“Remember who your dad really is.”

This is the final advice the Bush twins gave the Obama girls.

How touching.

How nice.

How delusional.

Impregnated inside that statement was the acknowledgment that many people have a very negative view of their father. Also, it suggests that the reasons for those negative views should be ignored in place of how they are personally treated by him.

People are defined by their actions (and sometimes their inactions), and perhaps George Walker Bush is an amazingly loving father to his daughters. But how he treats his children hardly defines him.

Perhaps the Bush twins should be talking to others who have had quite personal interactions – though maybe not face-to-face – with their father so they can find out who their “dad really is.”

How has he treated the people of Iraq or Afghanistan or Palestine or Bolivia or Venezuela or Africa? What about our domestic freedoms? What about those whose lives could greatly benefit from stem cell research? What about the massive income inequality that has grown due to his economic policies? How many elderly people sought relief in suicide to escape the economic burden that their father presided over for eight long years?

A lot of people have suffered, some more than others, due to George Walker Bush’s actions.

In the book A People’s History of the Vietnam War, Jonathan Neale tells how in the late-1960’s many of the White House staff had children (and on occasion, wives) who were protesting the very policies they were carrying out. Some of these men felt torn and sick to themselves.

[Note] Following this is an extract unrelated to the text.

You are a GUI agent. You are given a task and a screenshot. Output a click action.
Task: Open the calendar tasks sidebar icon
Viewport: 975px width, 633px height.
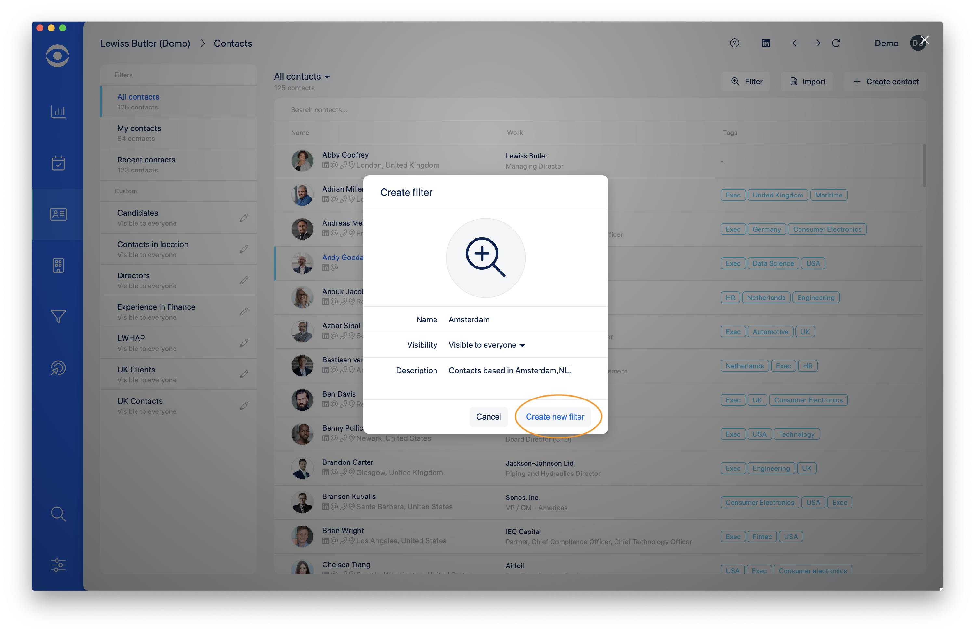coord(58,163)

Jenna and Barbara Bush should take this fathers advice: love and respect your father, but take note that you cannot do so by ignoring what your father has done to so many others. If my daughter does something wrong I will not only speak out to her about it. I will follow through with a parental obligation and work with her to correct her behavior. And that familial obligation is a two-way street. It is poetic injustice to ignore the misdeed of each other and cite the excuse “we love each other.” Being a good parent means more than loving your child. It also means correcting misbehavior, and likewise for the children.

The world knows who George Bush was/is. It seems his daughters need to come to terms with this. There is also the American public’s responsibility to deal with an obligation we did not uphold. We did not do anywhere near enough to stop him.

In a recent article by Amy Goodman, she wrote:

Harry Belafonte recalled in an interview with Tavis Smiley recently a story he was told by Eleanor Roosevelt. She related a public event when her husband, FDR, introduced Randolph and asked him, Belafonte recalled, "what he thought of the nation, what he thought of the plight of the Negro people and what did he think … where the nation was headed." Continuing the story, Belafonte recounted what FDR replied upon hearing Randolph’s remarks: "You know, Mr. Randolph, I’ve heard everything you’ve said tonight, and I couldn’t agree with you more. I agree with everything that you’ve said, including my capacity to be able to right many of these wrongs and to use my power and the bully pulpit. … But I would ask one thing of you, Mr. Randolph, and that is go out and make me do it."
 
This story was retold by Obama at a campaign fundraiser in Montclair, N.J., more than a year ago. It was in response to a person asking Obama about finding a just solution to the Israeli/Palestinian conflict. After recounting the Randolph story, Obama said he was just one person, that he couldn’t do it alone. Obama’s final answer: "Make me do it."

Obama has two girls who will follow the same trajectory. They will have to deal with not only who their father is to them but who their father is to the rest of his country, and the world. If all “hope” fails (pun intended) then the American public will again face the responsibility of holding their leader accountable.